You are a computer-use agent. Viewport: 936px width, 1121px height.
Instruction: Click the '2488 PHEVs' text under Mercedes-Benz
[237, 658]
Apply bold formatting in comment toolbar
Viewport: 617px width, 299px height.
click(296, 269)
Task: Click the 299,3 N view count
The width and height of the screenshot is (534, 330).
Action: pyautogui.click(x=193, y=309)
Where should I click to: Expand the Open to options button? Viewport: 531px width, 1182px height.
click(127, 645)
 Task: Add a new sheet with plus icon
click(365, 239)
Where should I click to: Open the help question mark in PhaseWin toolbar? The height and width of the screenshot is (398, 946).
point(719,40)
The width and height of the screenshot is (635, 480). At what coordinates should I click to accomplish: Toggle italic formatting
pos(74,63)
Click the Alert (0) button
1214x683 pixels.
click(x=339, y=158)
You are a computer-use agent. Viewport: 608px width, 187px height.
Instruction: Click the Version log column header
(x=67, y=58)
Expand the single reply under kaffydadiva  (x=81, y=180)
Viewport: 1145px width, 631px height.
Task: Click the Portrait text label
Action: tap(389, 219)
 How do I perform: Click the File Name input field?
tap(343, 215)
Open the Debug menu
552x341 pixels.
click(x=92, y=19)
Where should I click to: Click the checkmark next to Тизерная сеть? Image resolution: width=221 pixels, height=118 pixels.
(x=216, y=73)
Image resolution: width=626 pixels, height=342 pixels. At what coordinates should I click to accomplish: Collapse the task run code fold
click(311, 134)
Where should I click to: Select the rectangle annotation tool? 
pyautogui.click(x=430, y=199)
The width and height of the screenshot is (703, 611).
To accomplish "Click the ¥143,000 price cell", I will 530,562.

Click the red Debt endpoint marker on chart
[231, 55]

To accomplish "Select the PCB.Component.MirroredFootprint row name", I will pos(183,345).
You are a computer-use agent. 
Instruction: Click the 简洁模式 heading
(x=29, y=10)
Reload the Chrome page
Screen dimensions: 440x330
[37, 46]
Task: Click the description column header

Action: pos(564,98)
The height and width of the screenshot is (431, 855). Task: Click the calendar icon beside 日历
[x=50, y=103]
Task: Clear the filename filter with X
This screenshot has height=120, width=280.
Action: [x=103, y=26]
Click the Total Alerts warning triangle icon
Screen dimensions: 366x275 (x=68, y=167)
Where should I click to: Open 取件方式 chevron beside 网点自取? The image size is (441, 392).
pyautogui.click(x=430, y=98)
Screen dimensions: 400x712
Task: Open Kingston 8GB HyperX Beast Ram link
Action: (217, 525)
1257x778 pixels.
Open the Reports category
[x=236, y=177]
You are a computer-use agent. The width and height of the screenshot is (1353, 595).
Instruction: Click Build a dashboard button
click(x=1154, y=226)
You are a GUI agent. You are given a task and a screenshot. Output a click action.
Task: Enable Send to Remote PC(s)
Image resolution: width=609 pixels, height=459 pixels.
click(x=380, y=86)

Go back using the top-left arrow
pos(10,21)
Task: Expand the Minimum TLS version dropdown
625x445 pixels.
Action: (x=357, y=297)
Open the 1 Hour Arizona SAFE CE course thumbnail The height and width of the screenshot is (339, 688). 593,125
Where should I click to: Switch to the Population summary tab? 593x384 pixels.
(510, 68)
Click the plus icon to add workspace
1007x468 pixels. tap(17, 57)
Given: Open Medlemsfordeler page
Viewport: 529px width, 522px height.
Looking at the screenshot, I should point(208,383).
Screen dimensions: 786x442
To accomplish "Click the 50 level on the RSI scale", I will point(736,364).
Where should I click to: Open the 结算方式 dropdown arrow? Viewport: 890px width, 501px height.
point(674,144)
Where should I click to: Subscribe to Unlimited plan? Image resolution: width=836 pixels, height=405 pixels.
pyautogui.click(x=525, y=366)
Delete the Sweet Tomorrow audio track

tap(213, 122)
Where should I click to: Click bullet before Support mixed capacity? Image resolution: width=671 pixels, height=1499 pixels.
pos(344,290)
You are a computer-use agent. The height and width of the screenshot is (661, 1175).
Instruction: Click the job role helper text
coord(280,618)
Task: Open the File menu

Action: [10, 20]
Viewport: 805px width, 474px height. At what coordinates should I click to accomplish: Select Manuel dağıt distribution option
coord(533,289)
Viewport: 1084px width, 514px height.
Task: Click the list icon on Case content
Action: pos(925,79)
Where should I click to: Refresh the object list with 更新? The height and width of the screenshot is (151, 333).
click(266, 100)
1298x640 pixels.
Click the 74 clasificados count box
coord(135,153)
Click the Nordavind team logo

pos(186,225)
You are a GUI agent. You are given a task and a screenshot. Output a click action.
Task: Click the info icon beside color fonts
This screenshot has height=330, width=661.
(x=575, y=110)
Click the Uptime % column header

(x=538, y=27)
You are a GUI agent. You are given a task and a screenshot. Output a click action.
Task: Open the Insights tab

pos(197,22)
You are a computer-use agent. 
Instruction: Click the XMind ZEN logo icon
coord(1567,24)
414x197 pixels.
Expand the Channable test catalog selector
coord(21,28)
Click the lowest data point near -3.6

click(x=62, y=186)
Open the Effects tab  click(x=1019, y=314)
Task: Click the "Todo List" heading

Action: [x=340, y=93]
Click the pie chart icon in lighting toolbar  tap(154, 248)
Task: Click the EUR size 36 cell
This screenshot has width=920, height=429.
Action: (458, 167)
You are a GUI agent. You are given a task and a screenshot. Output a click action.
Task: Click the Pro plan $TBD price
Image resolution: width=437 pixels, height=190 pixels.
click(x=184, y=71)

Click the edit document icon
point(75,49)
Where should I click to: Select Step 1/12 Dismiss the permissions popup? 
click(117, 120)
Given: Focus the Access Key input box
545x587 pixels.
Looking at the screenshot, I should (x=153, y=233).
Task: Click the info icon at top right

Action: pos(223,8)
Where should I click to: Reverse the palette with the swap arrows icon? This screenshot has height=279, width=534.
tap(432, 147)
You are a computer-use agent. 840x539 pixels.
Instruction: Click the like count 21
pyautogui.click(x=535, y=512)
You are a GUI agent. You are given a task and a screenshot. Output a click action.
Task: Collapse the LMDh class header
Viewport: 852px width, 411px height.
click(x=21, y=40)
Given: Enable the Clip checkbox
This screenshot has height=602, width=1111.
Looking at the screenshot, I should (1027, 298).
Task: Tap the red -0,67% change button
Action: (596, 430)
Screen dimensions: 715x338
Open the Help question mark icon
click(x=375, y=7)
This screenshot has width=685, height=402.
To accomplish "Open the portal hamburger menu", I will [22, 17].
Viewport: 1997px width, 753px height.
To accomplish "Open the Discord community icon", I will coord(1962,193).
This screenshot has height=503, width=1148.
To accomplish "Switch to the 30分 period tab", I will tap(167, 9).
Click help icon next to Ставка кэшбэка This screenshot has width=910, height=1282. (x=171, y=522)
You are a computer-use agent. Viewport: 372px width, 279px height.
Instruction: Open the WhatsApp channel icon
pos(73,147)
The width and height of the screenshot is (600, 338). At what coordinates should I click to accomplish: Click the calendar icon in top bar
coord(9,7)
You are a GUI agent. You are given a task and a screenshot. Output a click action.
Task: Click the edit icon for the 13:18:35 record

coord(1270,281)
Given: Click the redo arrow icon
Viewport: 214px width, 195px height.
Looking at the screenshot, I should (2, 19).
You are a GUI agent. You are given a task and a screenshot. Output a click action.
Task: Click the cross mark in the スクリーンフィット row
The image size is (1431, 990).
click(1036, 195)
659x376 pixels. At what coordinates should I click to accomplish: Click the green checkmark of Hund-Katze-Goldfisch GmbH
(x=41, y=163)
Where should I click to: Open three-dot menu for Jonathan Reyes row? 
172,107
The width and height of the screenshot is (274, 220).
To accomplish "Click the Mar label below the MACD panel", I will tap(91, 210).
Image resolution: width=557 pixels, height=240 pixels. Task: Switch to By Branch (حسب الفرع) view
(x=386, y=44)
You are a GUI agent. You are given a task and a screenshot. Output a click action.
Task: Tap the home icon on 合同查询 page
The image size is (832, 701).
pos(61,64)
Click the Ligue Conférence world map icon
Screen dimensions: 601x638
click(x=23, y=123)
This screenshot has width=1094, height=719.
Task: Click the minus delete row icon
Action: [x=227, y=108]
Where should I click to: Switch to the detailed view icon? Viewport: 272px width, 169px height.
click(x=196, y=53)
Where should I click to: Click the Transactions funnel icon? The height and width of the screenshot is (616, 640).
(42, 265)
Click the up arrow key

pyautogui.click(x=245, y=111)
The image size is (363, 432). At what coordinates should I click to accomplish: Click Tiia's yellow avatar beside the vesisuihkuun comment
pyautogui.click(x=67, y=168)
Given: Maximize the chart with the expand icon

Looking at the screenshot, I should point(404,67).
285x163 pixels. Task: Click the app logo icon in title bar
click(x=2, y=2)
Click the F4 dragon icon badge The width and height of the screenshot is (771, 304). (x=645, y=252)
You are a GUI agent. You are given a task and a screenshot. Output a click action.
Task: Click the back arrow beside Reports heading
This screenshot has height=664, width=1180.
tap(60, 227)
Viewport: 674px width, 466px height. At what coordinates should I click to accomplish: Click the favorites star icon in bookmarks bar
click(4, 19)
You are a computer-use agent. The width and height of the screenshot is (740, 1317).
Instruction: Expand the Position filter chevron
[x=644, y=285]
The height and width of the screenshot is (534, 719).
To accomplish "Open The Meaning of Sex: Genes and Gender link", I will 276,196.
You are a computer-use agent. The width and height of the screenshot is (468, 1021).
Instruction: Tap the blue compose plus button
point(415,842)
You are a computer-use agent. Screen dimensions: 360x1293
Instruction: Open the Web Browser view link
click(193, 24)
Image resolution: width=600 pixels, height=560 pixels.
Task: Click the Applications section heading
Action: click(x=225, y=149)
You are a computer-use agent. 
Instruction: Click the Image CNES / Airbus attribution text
----
Task description: Each line above that includes "price" should be shown.

Answer to the problem:
To accomplish "Click the ¥143,000 price cell", I will 530,562.
Task: Click the Pro plan $TBD price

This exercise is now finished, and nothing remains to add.